Eating late doesn’t make you gain more weight—but it can extend the overall time you eat, meaning you eat more calories overall. In a Brigham Young University study, participants who were asked to abstain from eating between 7 p.m. and 6 a.m. for two weeks lost 0.9 pounds per week, reducing their calorie intake by 238 per day.
But if you like eating before bed, that’s OK: Just make sure it’s not high-calorie, high-fat junk food that is easy to overeat. Instead, choose something with complex carbohydrates and lean protein: These will digest slowly so you feel full as you head to sleep. Protein can build fat-burning muscle while you’re in dreamland. Try whole grain cereal with low-fat milk or an apple with a low-fat string cheese. For delicious snacking options that seem too good to be true, explore the Nutrisystem snack menu and stock up!

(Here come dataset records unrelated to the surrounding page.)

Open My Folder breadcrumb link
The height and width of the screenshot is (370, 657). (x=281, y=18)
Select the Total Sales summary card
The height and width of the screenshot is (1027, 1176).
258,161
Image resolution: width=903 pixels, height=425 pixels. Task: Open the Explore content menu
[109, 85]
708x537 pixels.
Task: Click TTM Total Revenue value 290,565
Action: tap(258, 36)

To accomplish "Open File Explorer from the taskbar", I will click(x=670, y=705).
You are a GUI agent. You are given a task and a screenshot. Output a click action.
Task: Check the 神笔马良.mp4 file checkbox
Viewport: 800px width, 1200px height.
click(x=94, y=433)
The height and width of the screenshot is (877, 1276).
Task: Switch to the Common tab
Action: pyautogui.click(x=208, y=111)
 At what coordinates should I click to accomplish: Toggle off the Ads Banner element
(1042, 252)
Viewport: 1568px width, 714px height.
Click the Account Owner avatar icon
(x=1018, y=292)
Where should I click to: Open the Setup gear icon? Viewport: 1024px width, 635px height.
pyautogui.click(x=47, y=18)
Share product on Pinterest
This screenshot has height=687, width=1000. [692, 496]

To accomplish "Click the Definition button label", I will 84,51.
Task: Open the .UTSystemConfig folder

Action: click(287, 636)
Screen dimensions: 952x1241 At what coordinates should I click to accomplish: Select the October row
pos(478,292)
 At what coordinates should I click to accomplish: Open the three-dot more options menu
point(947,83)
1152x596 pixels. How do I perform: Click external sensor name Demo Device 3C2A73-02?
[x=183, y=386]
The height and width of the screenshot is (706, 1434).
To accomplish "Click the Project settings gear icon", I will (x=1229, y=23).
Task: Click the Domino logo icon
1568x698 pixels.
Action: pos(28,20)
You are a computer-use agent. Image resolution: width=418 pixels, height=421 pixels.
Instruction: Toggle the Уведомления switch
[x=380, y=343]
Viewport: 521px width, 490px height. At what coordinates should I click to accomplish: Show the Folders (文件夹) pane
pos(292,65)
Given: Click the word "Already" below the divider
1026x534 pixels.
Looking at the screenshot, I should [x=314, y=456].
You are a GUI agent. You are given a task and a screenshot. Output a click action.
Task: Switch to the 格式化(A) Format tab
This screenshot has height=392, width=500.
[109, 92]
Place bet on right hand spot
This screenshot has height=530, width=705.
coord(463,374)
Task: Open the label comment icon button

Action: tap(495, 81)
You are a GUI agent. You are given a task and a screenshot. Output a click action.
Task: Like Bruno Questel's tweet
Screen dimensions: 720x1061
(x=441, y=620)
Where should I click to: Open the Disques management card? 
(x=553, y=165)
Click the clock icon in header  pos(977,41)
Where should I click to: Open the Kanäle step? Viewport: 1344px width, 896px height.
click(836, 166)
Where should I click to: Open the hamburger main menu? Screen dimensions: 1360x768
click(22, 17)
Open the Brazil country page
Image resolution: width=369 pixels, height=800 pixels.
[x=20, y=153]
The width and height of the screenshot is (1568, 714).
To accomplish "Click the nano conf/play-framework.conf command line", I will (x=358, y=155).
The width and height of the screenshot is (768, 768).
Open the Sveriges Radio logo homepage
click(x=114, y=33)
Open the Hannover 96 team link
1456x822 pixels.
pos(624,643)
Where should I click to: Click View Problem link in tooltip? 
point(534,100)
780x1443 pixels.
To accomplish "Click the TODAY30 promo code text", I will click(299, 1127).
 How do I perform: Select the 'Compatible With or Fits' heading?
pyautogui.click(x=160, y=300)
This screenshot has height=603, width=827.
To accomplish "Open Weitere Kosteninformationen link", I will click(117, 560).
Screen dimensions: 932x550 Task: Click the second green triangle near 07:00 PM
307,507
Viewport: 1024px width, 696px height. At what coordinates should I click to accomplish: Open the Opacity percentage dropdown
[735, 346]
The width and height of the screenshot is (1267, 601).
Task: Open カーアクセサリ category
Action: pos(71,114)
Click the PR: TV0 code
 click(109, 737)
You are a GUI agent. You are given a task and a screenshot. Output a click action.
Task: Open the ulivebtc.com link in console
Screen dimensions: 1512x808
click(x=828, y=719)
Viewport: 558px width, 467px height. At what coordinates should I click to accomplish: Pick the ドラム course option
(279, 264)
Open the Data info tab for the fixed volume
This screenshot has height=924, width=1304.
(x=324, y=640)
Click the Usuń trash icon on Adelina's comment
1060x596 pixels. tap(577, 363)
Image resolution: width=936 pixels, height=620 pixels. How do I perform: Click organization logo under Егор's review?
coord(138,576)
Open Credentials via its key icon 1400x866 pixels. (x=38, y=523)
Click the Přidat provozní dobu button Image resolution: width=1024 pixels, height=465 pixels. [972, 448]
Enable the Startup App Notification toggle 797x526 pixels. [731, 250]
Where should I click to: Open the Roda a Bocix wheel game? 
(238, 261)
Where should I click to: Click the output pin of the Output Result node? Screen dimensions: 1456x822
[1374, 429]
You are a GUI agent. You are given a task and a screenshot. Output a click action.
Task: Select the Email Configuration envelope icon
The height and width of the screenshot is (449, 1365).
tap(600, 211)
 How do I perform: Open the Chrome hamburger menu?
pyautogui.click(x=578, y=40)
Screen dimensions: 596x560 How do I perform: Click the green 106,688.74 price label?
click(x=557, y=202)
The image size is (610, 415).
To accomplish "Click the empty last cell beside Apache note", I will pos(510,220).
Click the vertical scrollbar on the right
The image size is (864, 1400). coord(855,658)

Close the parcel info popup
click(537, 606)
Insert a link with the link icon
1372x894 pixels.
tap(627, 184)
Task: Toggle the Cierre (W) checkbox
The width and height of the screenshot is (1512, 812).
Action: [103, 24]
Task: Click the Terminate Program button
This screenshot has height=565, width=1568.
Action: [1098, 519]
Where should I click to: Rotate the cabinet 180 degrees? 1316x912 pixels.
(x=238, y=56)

Just measure your portion of whatever you eat and don’t eat from the bag: Americans are generally bad at estimating portion size. In a study from Nature, men and women correctly guessed the amount of food in a portion only about half the time. They tended to underestimate portion sizes when it came to snacks and sweets. So measure your portion before your snack. Or, better yet, measure it way before: Take some time on Sunday to put containers of pre-measured, healthy snacks like cut-up veggies in the fridge, so you can grab them on weekday evenings. Learn how to become a portion size pro.
7. Looking at your phone in bed.
Research shows that being exposed to dim light during the night can mess up your internal clock, which can lead to weight gain by throwing off your eating schedule. Mice in one study that slept while exposed to a dim light—like a phone—gained 50 percent more weight over an eight-week period than those that slept in total darkness.
In addition to its dim, daylight-colored light, the radiation from your phone can mean it will take longer for you to fall asleep and you’ll spend less time in deep sleep once you do—according to a 2008 study conducted by the phone manufacturers themselves! As mentioned above, losing just 30 minutes of sleep can have an adverse effect on weight gain. Also, late-night phone use could mess up your work life, too: A study from 2014 found that using your phone after 9 p.m. not only disrupted sleep, but caused participants to be less engaged at work the next day, feeling more depleted in the morning.